This month Raw Cannabis would like to
present ʻA Motherʼs Journeyʼ (and Lynʼs
journey to medicinal therapeutic cannabis),
by Lyn Cleaver (Tasmania). We were going
to do an interview however once Lyn got
writing with us on this, there was no need
for us to ask questions as she has so
willingly shared her story for us all. This
was not an easy thing for Lyn, nothing to do
with her sonʼs illnesses has been, yet she
wakes each day to make this world a better
place for her family and society as a whole.

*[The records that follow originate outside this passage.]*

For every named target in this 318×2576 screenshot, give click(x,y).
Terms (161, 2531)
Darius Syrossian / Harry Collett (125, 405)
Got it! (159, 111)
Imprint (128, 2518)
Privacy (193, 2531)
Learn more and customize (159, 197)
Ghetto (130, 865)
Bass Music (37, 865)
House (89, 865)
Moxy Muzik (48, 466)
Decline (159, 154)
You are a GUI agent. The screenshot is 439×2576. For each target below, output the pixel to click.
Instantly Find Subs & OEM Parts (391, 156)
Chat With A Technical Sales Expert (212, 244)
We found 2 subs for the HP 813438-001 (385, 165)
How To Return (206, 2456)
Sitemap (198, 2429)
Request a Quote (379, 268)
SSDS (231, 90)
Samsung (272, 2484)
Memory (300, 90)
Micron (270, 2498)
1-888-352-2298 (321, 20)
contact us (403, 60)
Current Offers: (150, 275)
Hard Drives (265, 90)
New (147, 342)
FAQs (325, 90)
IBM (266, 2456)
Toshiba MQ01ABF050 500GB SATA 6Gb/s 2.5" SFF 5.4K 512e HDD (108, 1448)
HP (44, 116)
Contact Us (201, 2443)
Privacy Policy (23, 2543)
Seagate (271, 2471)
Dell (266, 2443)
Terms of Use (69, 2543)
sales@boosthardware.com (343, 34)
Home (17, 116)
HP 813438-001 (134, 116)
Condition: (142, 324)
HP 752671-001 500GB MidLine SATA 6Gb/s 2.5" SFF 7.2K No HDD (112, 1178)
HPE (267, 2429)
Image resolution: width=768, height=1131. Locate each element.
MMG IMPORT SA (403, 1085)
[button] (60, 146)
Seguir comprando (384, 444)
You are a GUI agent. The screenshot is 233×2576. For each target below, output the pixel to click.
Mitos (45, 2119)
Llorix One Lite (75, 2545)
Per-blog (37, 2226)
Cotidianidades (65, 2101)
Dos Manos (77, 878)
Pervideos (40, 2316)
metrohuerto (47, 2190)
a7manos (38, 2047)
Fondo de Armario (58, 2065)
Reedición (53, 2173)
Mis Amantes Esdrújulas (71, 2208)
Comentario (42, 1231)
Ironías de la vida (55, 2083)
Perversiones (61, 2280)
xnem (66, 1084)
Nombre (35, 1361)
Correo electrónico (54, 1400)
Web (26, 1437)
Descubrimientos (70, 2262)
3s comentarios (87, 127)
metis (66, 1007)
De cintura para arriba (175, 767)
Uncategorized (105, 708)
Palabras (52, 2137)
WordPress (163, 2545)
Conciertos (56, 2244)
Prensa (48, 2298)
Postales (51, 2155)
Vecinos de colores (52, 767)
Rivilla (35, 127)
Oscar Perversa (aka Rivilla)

It was moving to work with Lyn on this
piece for Raw Cannabis this month and the
Raw Cannabis Team want to thank Lyn
deeply for sharing her story with us all, this
is her story.
“When it came to advocating for cannabis, it
was a natural step for us to take. We were
terrified of going public as Jeremy is not able to
give permission for us to treat him with
cannabis. There is always a risk involved with
being public about cannabis use. My networks
revolve around children and adults with serious
life threatening conditions. My online home is
with the Encephalitis network, with other mums
who know my grief all too well. Their journeys
all differ to ours as no brain responds the same
to encephalitis, but in so many ways they all
grieve for the child they had but the child who is
still with them. I knew in my heart once I saw
how well cannabis was working for Jeremy
that I had no choice, I must share our
experience.
Encephalitis is an insidious condition that
leaves you with varying levels of deficit.
Most of the children and families I am
connected with suffer uncontrolled seizures.
Many are much more debilitated than
Jeremy, bed bound unable to hold their head
or feed orally. Many of them suffer
devastating seizures. Many of these dear
children have passed away. Acute
encephalitis is still considered a rare and life
threatening condition.
What I know about cannabis used
therapeutically now leads me to firmly
believe that when children (and adults)
present symptoms, the first line of
treatment should be cannabis! Anti-viral,
anti-inflammatory, anti-seizure. It just
makes so much sense to me. The
treatments we have used, and I have seen
other parents agree to use are so much
more toxic than cannabis. We were told year
after year, if you do not give Jeremy these
medications he will die from his seizures. I
found my voice, once when Jeremy was still
in pediatric care. I guess in many ways that
was the real start of our journey. I knew what
was best for Jeremy, and I knew when risks
were too great to take. In this case his
Paediatric Neurologist suggested that in
order to control Jeremy seizures success
would be found with a medication called
Sabril. Of all the things epilepsy has stolen
from Jeremy perhaps the thing I miss the
most is his voice. At age six before January
8th 1998 Jeremy was a bubbly vocal child.